Comment a évolué votre pouvoir d'achat immobilier depuis 2000 ? Combien avez-vous perdu ou gagné de mètres carrés ? C'est la question à laquelle francetv info va tenter de répondre toute cette semaine à travers une série d'articles et un moteur de recherche exclusif à retrouver ici : "Prix de l'immobilier, calculez l'évolution de votre pouvoir d'achat".

Paris va-t-il devenir un musée ? Avec un mètre carré qui a atteint 8 440 euros en moyenne au troisième trimestre 2012, les prix des logements anciens dans la capitale continuent de battre des records. Et ceux de la proche banlieue parisienne s'en rapprochent. A tel point que certains Français qui imaginaient s'y installer renoncent aujourd'hui à acheter.

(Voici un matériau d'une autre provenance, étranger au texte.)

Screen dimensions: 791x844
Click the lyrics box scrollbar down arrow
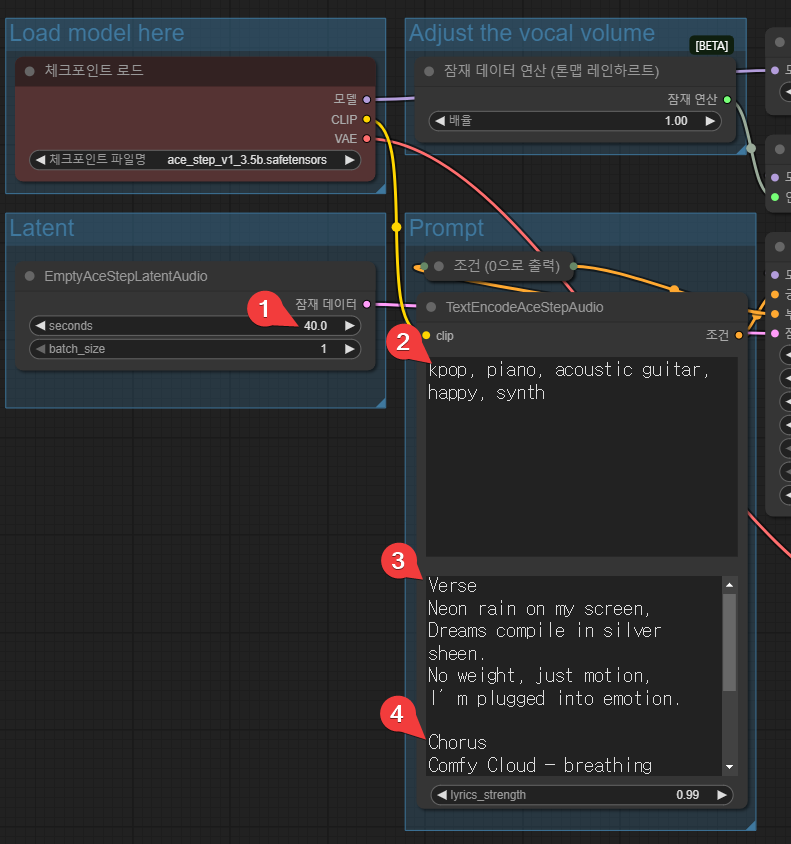click(729, 767)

"Entre la fin des années 90 et mi-2008, les prix des logements anciens ont augmenté de façon ininterrompue", indique l'Insee, qui évalue cette hausse à 110%. A Paris, elle a été encore plus importante. "Les prix des biens les moins chers ont augmenté de 130% pendant la crise, indique Claire Juillard, auteure d'une étude de la chaire Ville et Immobilier de Paris-Dauphine (document PDF), contactée par francetv info. Avec de telles augmentations sur les biens les moins valorisés, ce sont les classes moyennes qui ont de plus en plus de mal à accéder à la propriété."

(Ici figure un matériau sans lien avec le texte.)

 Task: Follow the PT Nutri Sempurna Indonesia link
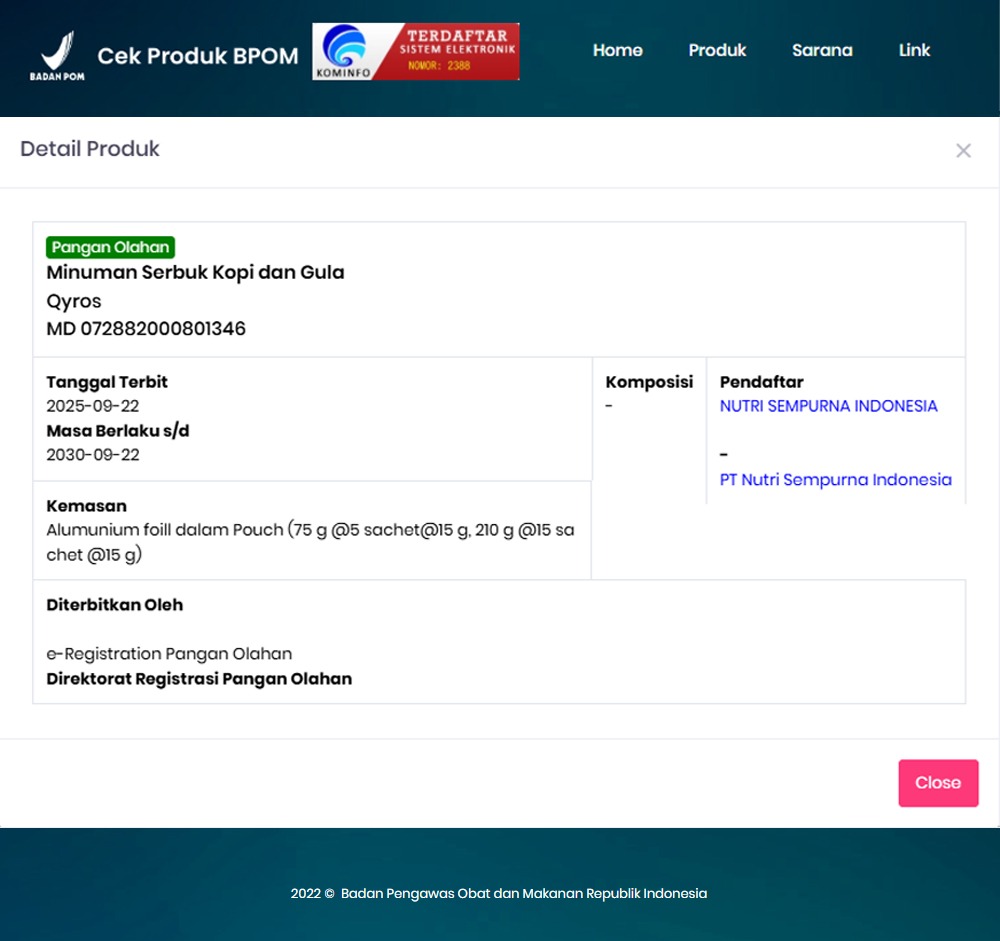pos(835,480)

Pour illustrer ce phénomène, francetv info a demandé à des Français de raconter leur expérience dans l'immobilier.

1Cécile a renoncé à acheter après 11 mois de recherche

Un appartement de deux pièces de 35 m2, au minimum, plutôt lumineux et pas en rez-de-chaussée, situé dans le sud de Paris intra-muros ou dans le 9e arrondissement. C'est le logement que Cécile, 32 ans, psychomotricienne, souhaitait acheter seule en 2011. "Je ne voyais pas l'intérêt de me retrouver en banlieue, n'ayant pas d'attaches dans la région", explique-t-elle. Payée 1 900 euros net par mois, elle comptait surtout sur un apport personnel, qui s'élève à environ 70 000 euros et provient d'un héritage perçu en 2008.

Après onze mois de recherche, Cécile a renoncé à acheter. Les appartements qu'elle a visités étaient trop petits (moins de 30 m2) ou nécessitaient de nombreux travaux. "J'ai visité un appartement de 35 m2 à 270 000 euros sans rien, même la salle de bain était à créer", raconte-t-elle. "Je pense que j'aurais pu acheter un appartement convenable avant 2009, juge-t-elle. Aujourd'hui, c'est trop cher pour la surface que je souhaite."

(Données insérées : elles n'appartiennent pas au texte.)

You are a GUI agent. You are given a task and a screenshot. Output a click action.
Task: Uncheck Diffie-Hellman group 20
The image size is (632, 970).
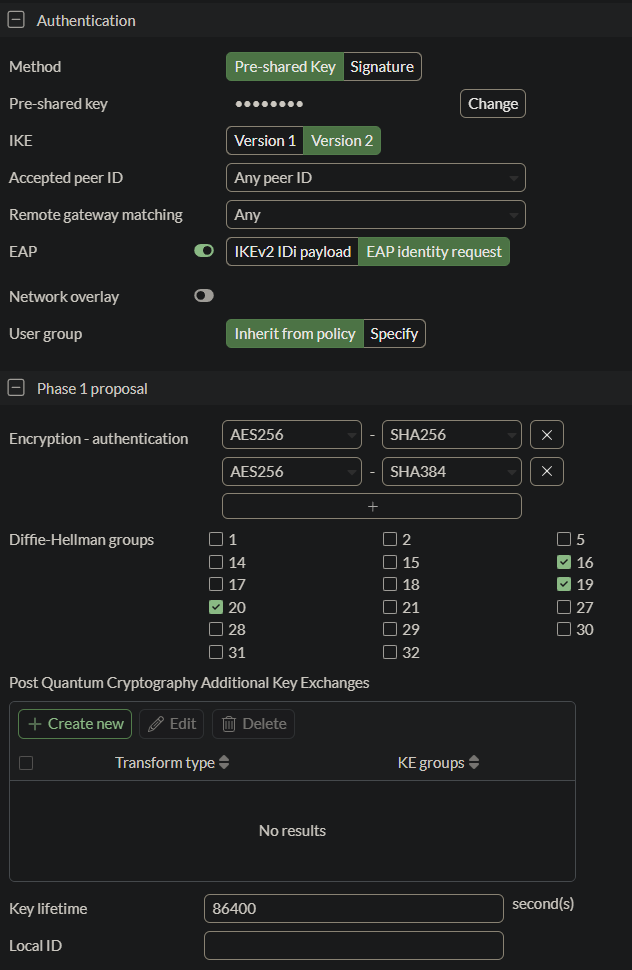click(216, 607)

2Caroline, en couple, a abandonné tout projet à Paris

En 2008, Caroline (le prénom a été changé), 27 ans, ingénieure, originaire de Nîmes (Gard), s'est installée avec son compagnon à 10 km du centre de Paris, dans les Hauts-de-Seine, pour des raisons professionnelles. Deux ans plus tard, le couple a voulu acheter un appartement en région parisienne. Avec un budget d'environ 250 000 euros et un apport qui représentait 10% de cette somme, ils se sont mis en quête d'un T2. Aujourd'hui, après avoir consulté de nombreuses annonces immobilières sur internet, sans même effectuer de visites, ils ont abandonné leur projet : tout était trop cher pour eux.

Le couple aurait dû s'éloigner de Paris et de sa petite couronne, mais ni l'un ni l'autre n'en avait envie. Finalement, ils ont déménagé en août, et louent un appartement de 50m2 à Vanves (Hauts-de-Seine). Plus grand que leur précédent logement, il correspond à leurs besoins et à leurs envies. "S'il était à vendre, on n'aurait pas les moyens de l'acheter." Caroline et son compagnon achèteront plus tard, ailleurs. Le couple envisage de quitter Paris dans quatre ou cinq ans, par opportunité professionnelle avant tout. Mais aussi personnelle : ils préfèrent fonder une famille dans une autre région. "Lyon nous plairait bien", dit-elle. Les prix de l'immobilier à Paris et en proche banlieue parisienne ont conforté ce choix.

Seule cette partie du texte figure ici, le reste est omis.